Year 5- Recognition! Like a 5-year-old graduating from preschool, I received validation for my hard work. I won the “Entrepreneur of the Year” Award from a local Chamber of Commerce. I now had an office suite, an admin, a Virtual Assistant and two part-time writers. People I knew, especially former colleagues in radio and news, blatantly told me they were jealous. My response: Don’t be jealous. I worked my ass off. Nobody handed me anything. Lesson Learned: Put your head down and work. Oh, and have a good accountant.

Year 6- “I Can Do It Myself!”  Actually, I didn’t want to do it myself. I was like a kid who fought fiercely to be independent. I did have to admit I lacked the systems that others needed so they could perform their jobs. Much of what I did was in my head and not documented anywhere. Lesson Learned: I am a self-employed individual working for a lunatic.

Year 7- “Mommy, is the Wish Fairy real?”  I continued to focus on my professional and personal development, which I had done since 2001. I was living my dream and reaping the rewards of my hard work. When the entrepreneurial roller coaster dipped, I had to stop my occasional self-induced funk and remind myself the Wish Fairy ain’t coming. Lesson Learned: I decide how much money I will make…or not. Use the discipline and tools to grow your mind, positive attitude and skills. The Wish Fairy crashed and burned. Sorry princess. In other words, if you don’t want to do this, dig out your resume and go find a job.

Year 8- “Mommy, I lost another tooth. That’s ok, it’s better than me, I lost a major client today. Oh well, you’ll get another tooth soon and I’ll  get another client.”  Like the  tooth, some changes (or fall-out) provide us clues in advance. And like the lost client, sometimes the clues are much more subtle. I was now in San Antonio, Texas with PR clients and speaking engagements in two states. I worked with a lot of banks and real estate -related businesses in New Jersey and the market tanked. Lesson Learned: You’ll have to earn your way out of it.

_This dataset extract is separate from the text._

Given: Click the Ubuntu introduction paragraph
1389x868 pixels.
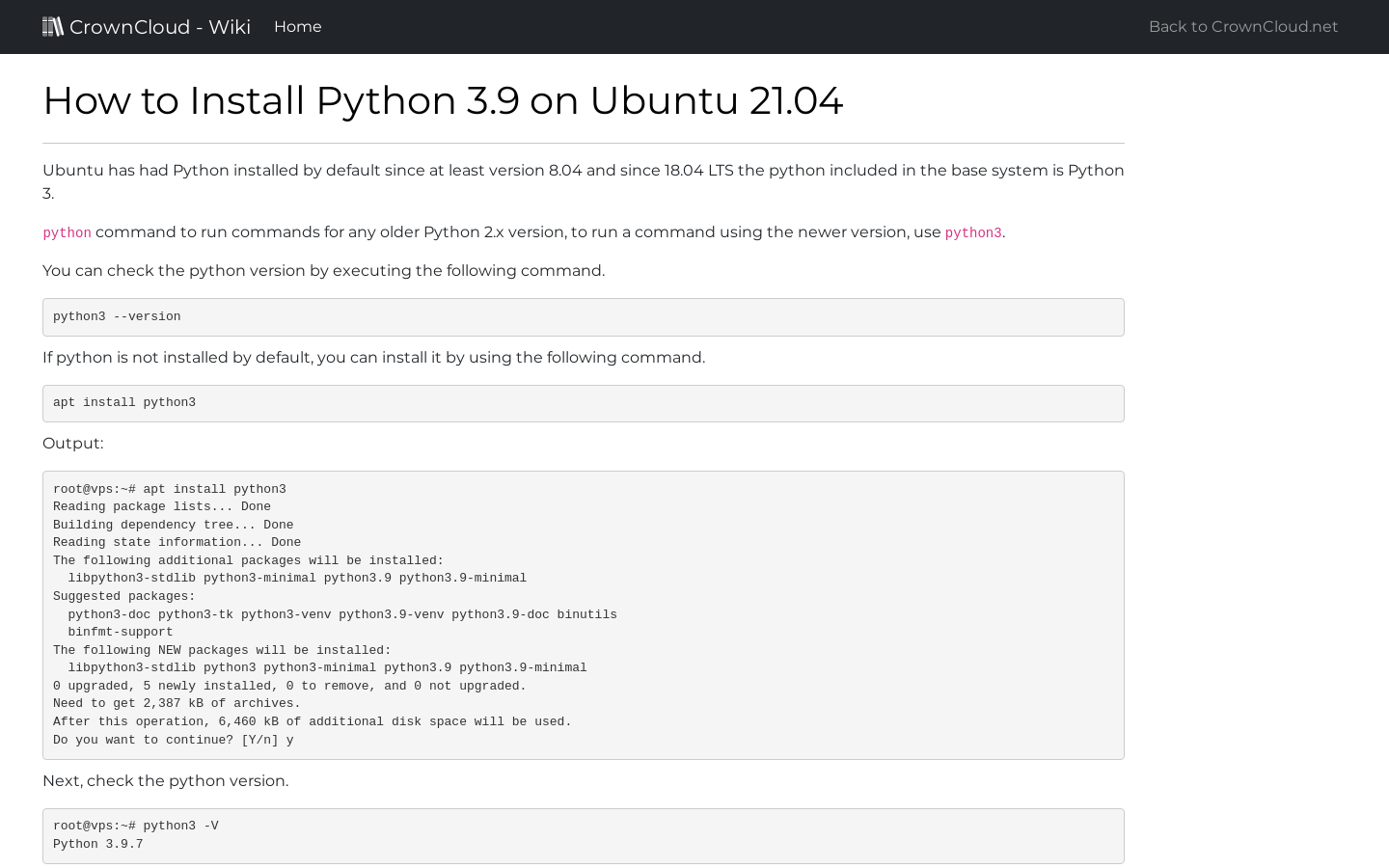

Year 9: It’s time to learn. I was transitioning out of  the comfort zone of my old school and was forced to embrace my new school. You know, the one on the highway named Technology. Over the  past few years, the media market and contacts I had known had literally disappeared. Newsrooms were barely staffed and resources were cut to the bone. I had developed new ideas and projects to re-invent my company and rejuvenate myself. Some worked, and some didn’t. But now the buzz of course was Social Media and technology. This was kinda cool. The conversations are no longer one-way streets. Interactive was one of my favorite new spelling words.  Lesson Learned: If you’re not growing, you’re dying.

Year 10: OMG, OMG, OMG!!! Where the hell did the time go? Yes, the entrepreneurial roller coaster almost crashed and burned a few times. However, the views from top of the steep incline with the wind blowing in my hair and the sun warming my face reminds me that the exuberant and exciting times overshadow the dips and plunges.  Would I do it again? Oh yes! I am SO proud of myself. And if I close up shop tomorrow, I will still be SO proud of myself. Lesson Learned: If it was easy, everyone would be doing it. Stay with it.